# Building a Drone-Based Security Reconnaissance System with Computer Vision

> Source: <https://blog.roboflow.com/drone-based-security-reconnaissance-system/>
> Published: 2026-06-30 14:59:15+00:00

*Build a drone-based security system by relaying every PTZ camera and drone feed through MediaMTX, sampling one frame every two seconds, and POSTing it to a Roboflow Inference Server running RF-DETR to detect people and cars. Use supervision's PolygonZone plus ByteTrack to confirm a sustained restricted-zone breach, which auto-dispatches the drone to track the intruder, with no per-frame inference and no human in the loop until the alert fires.*

Fixed security cameras have a frustrating property: they only see where you bolted them. Cover a real perimeter (a yard, a lot, a fence line) and you're either buying a dozen cameras and a wiring crew, or paying a person to walk it at 2 a.m. Both are expensive, and both leave gaps.
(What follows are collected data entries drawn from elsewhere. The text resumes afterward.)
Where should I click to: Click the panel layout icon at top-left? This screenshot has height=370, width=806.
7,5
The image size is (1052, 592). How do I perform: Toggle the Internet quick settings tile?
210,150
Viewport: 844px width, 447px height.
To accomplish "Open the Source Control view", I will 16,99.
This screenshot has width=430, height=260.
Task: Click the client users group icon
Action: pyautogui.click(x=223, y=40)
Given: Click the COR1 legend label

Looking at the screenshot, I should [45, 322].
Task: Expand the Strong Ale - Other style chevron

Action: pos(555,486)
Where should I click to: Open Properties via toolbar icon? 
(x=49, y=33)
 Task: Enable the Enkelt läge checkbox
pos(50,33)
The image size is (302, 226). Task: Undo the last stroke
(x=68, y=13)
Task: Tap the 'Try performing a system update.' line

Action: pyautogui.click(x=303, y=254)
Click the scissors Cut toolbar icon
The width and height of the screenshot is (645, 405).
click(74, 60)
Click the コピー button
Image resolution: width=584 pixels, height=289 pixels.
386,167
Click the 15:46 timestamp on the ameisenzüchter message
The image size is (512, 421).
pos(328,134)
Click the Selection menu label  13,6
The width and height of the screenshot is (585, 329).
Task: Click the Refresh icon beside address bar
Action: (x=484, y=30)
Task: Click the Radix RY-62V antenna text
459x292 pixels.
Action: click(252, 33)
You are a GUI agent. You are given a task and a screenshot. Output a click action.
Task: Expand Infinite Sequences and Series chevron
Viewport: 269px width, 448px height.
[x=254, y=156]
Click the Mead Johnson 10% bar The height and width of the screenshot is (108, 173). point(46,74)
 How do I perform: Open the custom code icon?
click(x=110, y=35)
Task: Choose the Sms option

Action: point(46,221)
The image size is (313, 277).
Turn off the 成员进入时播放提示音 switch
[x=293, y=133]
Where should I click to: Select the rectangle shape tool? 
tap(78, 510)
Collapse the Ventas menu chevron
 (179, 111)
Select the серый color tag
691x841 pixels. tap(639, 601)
A drone flips that math. One aircraft can patrol an arc that would take six fixed cameras, then land and charge. But a drone streaming video is just an expensive pair of eyes unless *something* is watching the feed and deciding what matters. That "something" is computer vision.

This post walks through a working build that ties it all together: two pan-tilt-zoom (PTZ) cameras and one drone, all running live object detection, feeding a single dashboard that knows the difference between "a person walked by" and "someone is standing inside the restricted zone, launch the drone."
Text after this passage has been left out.